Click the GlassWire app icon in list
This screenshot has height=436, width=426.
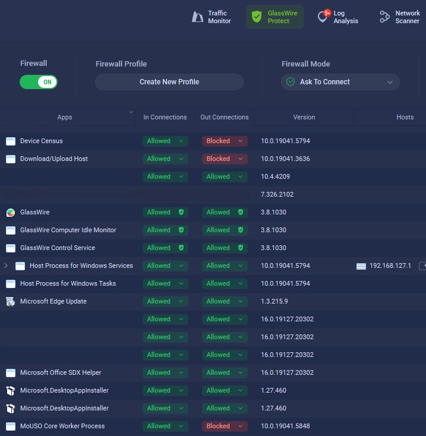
§ §
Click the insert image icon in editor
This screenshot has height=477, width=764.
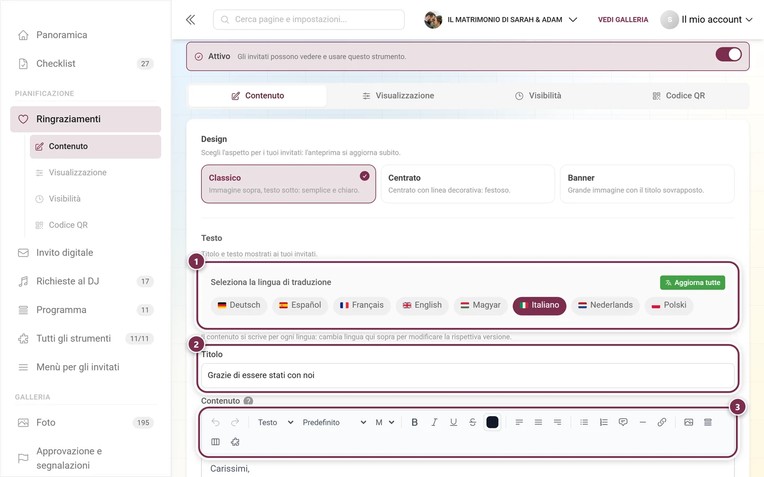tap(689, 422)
§ §
| Prompt |
Update the lines starting at "Click the GlassWire app icon in list" and ending at "This screenshot has height=436, width=426." by changing "app icon" to "application icon", and return only those lines with nothing else altered.

| Finished exercise |
Click the GlassWire application icon in list
This screenshot has height=436, width=426.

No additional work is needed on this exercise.